In 2016, the D.C. City Council unanimously passed the Neighborhood Engagement Achieves Results (NEAR) Act, partly based on a pilot program in Richmond, California, that sought to implement a holistic approach to crime fighting. Recently, the ACLU of the District of Columbia (ACLU DC) filed suit against the Metropolitan Police Department (MPD) to implement the component of the NEAR Act that requires police to track demographic and other relevant data of individuals who police stop and frisk for weapons or otherwise search. MPD Chief Peter Newsham has admitted the department has not yet been able to comply with the law’s data collection requirement and recently a federal judge indicated that he was preparing an injunction in ACLU DC’s favor to compel the department to produce and publish the data.
As a policing researcher, the value of new empirical data is high, because, until recent decades, we haven’t had much of it. For just one example, this paucity of reliable policing data led the federal government to underestimate the number of persons shot and killed by police in the United States by about 150 percent every year. Thanks to the researchers at the Washington Post, we now know that police officers fatally shoot an average near 1,000 individuals every year instead of the roughly 400 that were annually reported by the FBI. Data is particularly helpful when trying to measure the racial and ethnic impacts of intrusive policies like stop and frisk because claims of racial bias are nearly impossible to prove in a single circumstance, but data can support or undermine claims of racial bias depending on population and other variables. While numbers by themselves cannot tell the whole story of any given policy, well-cultivated data can show where and in what circumstances disparities arise, giving researchers information to explain what is happening.

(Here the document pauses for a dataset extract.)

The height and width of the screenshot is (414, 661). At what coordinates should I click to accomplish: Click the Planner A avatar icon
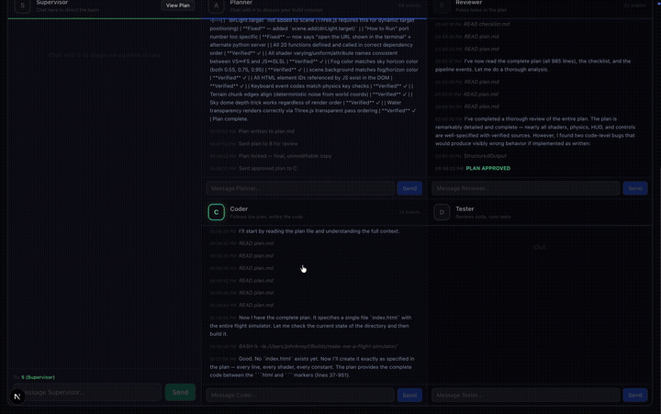click(217, 6)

Before the judge made his announcement in the ACLU DC lawsuit, MPD had been training its officers to implement the demographic recording section of the NEAR Act. I had conversations with more than a dozen patrol officers over the past several weeks, and the NEAR Act was often a subject of discussion. While each officer I talked to said they would implement the law in line with their general order to do so, personal reactions ranged from ambivalent, to skeptical, to fearful of what implementation would bring. Most notably, officers were apprehensive about asking people who they have stopped and potentially searched for even more personal information, including their ethnicity and gender identity.
The general order posted on the MPD website states that officers should use the following statement when asking for personal information, “Per the NEAR Act, as passed by the Council of the District of Columbia, we are required to ask for your gender, race, ethnicity, and date of birth.”
But the text of the NEAR Act does not require officers to ask this personal information, only to record it. Indeed, researchers use demographic information to discover racial and other disparities in police stops and to determine whether those disparities are driven by officer bias or by departmental policy. In either case, the relevant demographic information is the sex and race of the stopped individual that the officer observed while making a stop, not the ethnicity or gender identity of the person stopped. What’s more, the general order instructs officers to select “unknown” whenever an individual refuses to answer the questions, subverting the purpose of recording the officer’s observations because of an uncooperative subject.